WHAT YOU SHOULD DO
Task for the records below: copy exactly, and only, the line containing "Click the divider" and every line after it to the end, with pictures left out.

PROVIDED MATERIAL
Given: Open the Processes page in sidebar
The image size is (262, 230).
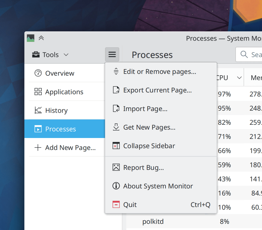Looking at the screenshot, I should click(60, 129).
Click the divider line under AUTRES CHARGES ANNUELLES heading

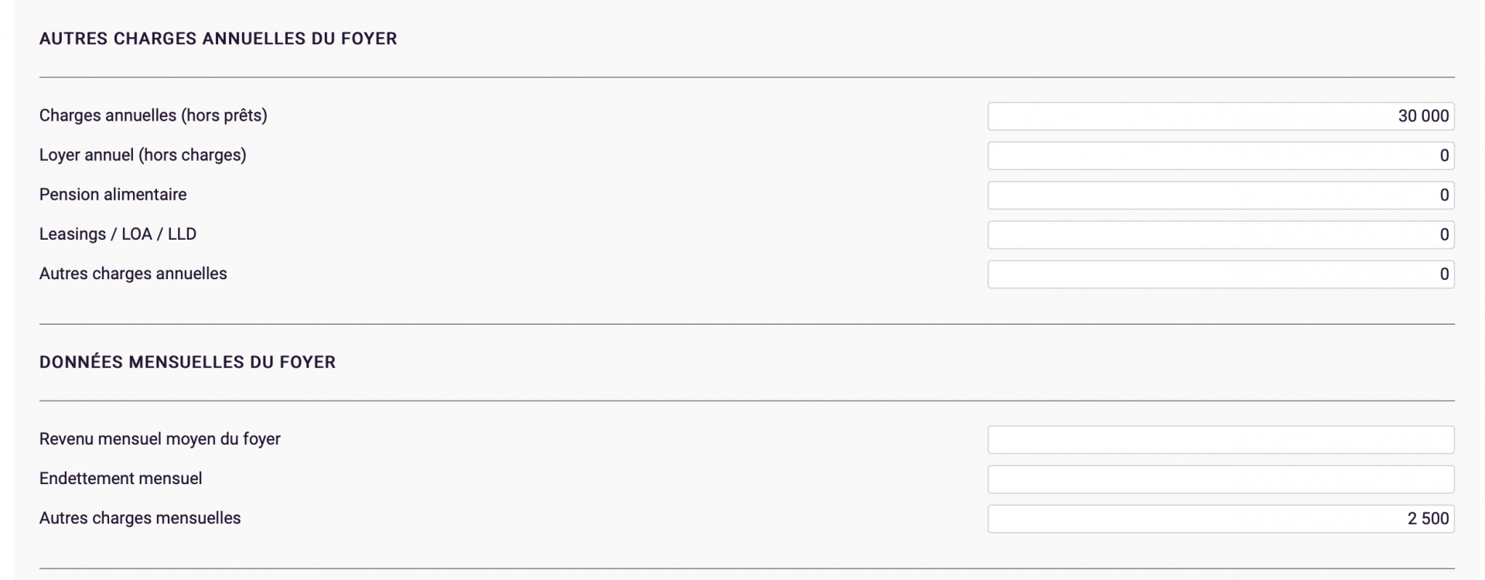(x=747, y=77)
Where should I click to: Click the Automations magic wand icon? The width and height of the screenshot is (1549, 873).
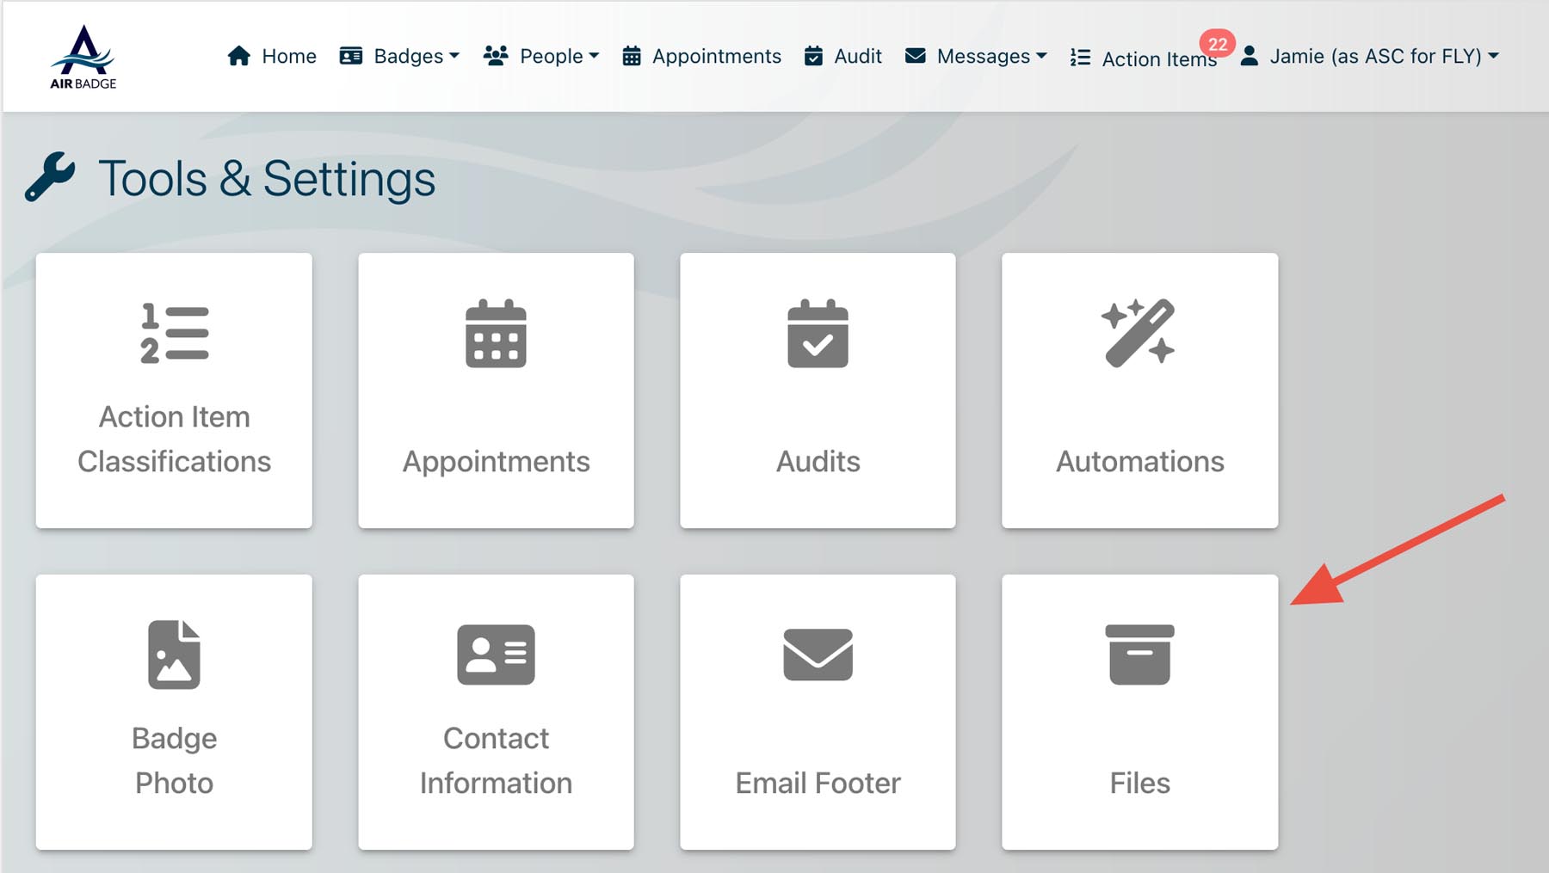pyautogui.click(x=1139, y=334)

TASK RESULT
Click the divider line under AUTRES CHARGES ANNUELLES heading

(x=747, y=77)
Where should I click to: Click the Automations magic wand icon? The width and height of the screenshot is (1549, 873).
pyautogui.click(x=1139, y=334)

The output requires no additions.